Wednesday, December 04, 2013

For Fellow Mathurbators

  1. Courtesy Wired, exciting new developments on the Twin Prime Conjecture front. The classic tale of the loner mathematician, Yitang Zhang, who despite a long history of being ignored and savagely underemployed (he worked in a Subway sandwich shop for a while) makes astonishing advances by putting a finite bound on the separation of successive primes, thereby bringing down the gap between successive primes from infinity to 70 million! This puts the ball rolling and teams of number theorists worldwide (led by the obscenely brilliant Terence Tao) begin a race to bring the gap down. Within months the gap has been shortened significantly and mathematicians are rejoicing until another outsider, a non-participant of the group project (whose progress is being chronicled here in Terence Tao's blog's Polymath project) - a postdoc from U Montreal, James Maynard - brings the gap down to a stunning 600! This very exciting, fast-paced, wonderful math reporting reads like a thriller and offers plenty of commentary on the two schools of doing math - "the lone wolves" as exemplified by those like Yitang Zhang and James Maynard (and also by Grigori Perelman and Shinichi Mochizuki); contrasted with the "workman's way" exhibited by those like the more mainstream genius Terence Tao. Heady, fabulous stuff! Read the full story here: Sudden Progress on Prime Number Problem Has Mathematicians Buzzing.

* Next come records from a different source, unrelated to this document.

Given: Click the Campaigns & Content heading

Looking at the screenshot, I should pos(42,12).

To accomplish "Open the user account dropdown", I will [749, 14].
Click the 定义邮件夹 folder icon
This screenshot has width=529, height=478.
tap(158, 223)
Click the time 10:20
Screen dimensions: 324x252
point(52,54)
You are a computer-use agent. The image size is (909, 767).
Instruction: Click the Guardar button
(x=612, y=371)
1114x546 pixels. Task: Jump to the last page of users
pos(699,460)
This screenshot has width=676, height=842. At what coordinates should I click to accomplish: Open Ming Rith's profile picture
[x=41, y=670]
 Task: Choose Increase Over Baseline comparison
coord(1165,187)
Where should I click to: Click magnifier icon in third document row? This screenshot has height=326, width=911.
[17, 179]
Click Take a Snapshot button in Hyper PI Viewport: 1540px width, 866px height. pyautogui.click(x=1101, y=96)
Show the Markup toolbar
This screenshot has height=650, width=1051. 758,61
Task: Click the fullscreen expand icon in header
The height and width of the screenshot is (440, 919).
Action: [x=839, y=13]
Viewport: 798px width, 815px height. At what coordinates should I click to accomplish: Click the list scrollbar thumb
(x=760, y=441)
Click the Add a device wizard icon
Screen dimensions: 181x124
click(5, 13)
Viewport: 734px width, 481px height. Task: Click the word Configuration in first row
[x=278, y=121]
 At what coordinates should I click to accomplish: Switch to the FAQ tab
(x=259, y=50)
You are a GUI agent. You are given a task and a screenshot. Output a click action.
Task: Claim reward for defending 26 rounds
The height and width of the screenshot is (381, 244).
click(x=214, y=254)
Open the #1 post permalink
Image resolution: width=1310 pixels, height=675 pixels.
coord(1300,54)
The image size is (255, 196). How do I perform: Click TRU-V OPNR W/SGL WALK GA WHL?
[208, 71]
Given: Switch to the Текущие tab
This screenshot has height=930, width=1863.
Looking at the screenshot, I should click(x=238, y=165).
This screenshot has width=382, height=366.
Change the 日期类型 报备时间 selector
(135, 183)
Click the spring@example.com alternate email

  2. From the Scientific American, dispute over two possible alternative extensions of axiomatic set theory (the ZFC: Zermelo Fraenkel Set Theory with the Axiom of Choice). Set theorists are fighting over which appendages are more appropriate - Forcing Axioms - that will disprove the Continuum Hypothesis (the hypothesis that there is no infinity "between" that of the natural numbers and that of the real numbers); and the Inner-Model Axiom - that will validate it. Critics of the Inner-Model axiom posit that it restricts the kind of multifarious infinities that may otherwise exist and that holding on to the Continuum Hypothesis may be too high a price to pay for future mathematical growth. Their opponents claim that Forcing Axioms are ugly, inelegant and workmanlike. Which one will survive? And what would it mean for tomorrow's Mathematics?  The future is pregnant with exciting possibilities! An excellent read: Dispute Over Infinity Divides Mathematicians.